HMAC-SHA-2 Authentication Protocols in the User-based Security Model (USM) for SNMPv3
draft-ietf-opsawg-hmac-sha-2-usm-snmp-06

Thanks for your work on this draft!  It's great to see the improvements in security.

This is just a comment and not critical at all… I found this sentence at the bottom of the second bullet of 4.1 a little odd:
      as opposed to the truncation to 12 octets in HMAC-MD5-96 and HMAC-
      SHA-96.

Since the guideline is to truncate the size in half and have 80 or more bits for a HMAC, you are covered and already cite the appropriate RFCs.  Is this there just for history of previous solutions?  Or would it be better to just state the guidance so folks understand why you chose the truncation size?  You can do nothing with my comment, it's just a question as the text had me curious.  And I see that you have included the HMAC truncation guidance in the security considerations section already.

I'm a yes on this, but am still holding my nose:-)

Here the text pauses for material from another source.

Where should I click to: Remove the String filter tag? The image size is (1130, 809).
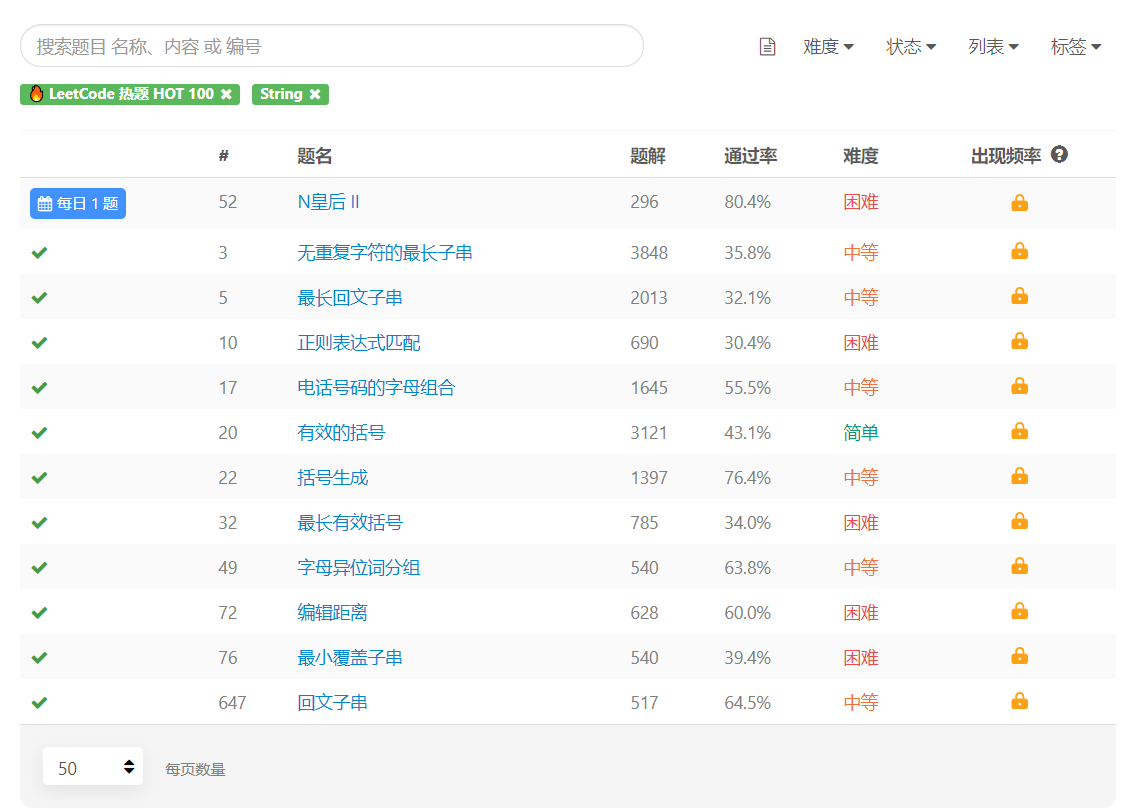pos(315,94)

The yes is because it's a fine thing to make sure that up-to-date
options for securing protocols are available.

The nose-holding is because defining multiple options that 
aren't significantly different in strength (if one assumes that 
key management is the likely weakest link) is a bad plan.

In case it helps, my main logic for not wanting all these
options is that it is overwhelmingly more likely that the
code to switch between them or react to which you've received
or to configure things will (due to bugs etc.) weaken
security much much much more than the existence of more
than one of these options could ever strengthen security.
(Put another way the probability of a security bug due
to adding N things here is far far higher than the
probability that having N things saves the day when N-1
of them are no longer considered good crypto at some
point.)

So by defining more of these you are doing worse than
if you only defined one of these. (The fact that all sha2
digests have the same internal structure is part of but
not all of this argument.)

On truncation, I'd argue that if that was a significant
benefit then it'd be used everywhere and it is not. In
fact I don't believe truncation is used anywhere else
when there's no protocol (e.g. PDU/fragmentation) issue
that causes us to want shorter MACs.

I also believe that even those who for truncation would
agree that the benefit of reasonable-length truncation is
definitely an insignificant benefit, if any, and would
also agree that that's a matter of taste when it comes
to sha2 variants of hmac (assuming the protocol can live
with full length, as in this case).

Bottom line: Discuss is cleared and I'm out of the way, but 
with a heartfelt plea that you ditch all of these but one. And
then ditch truncation too. And so end up with just adding
hmac-sha2 as many other protocols have done.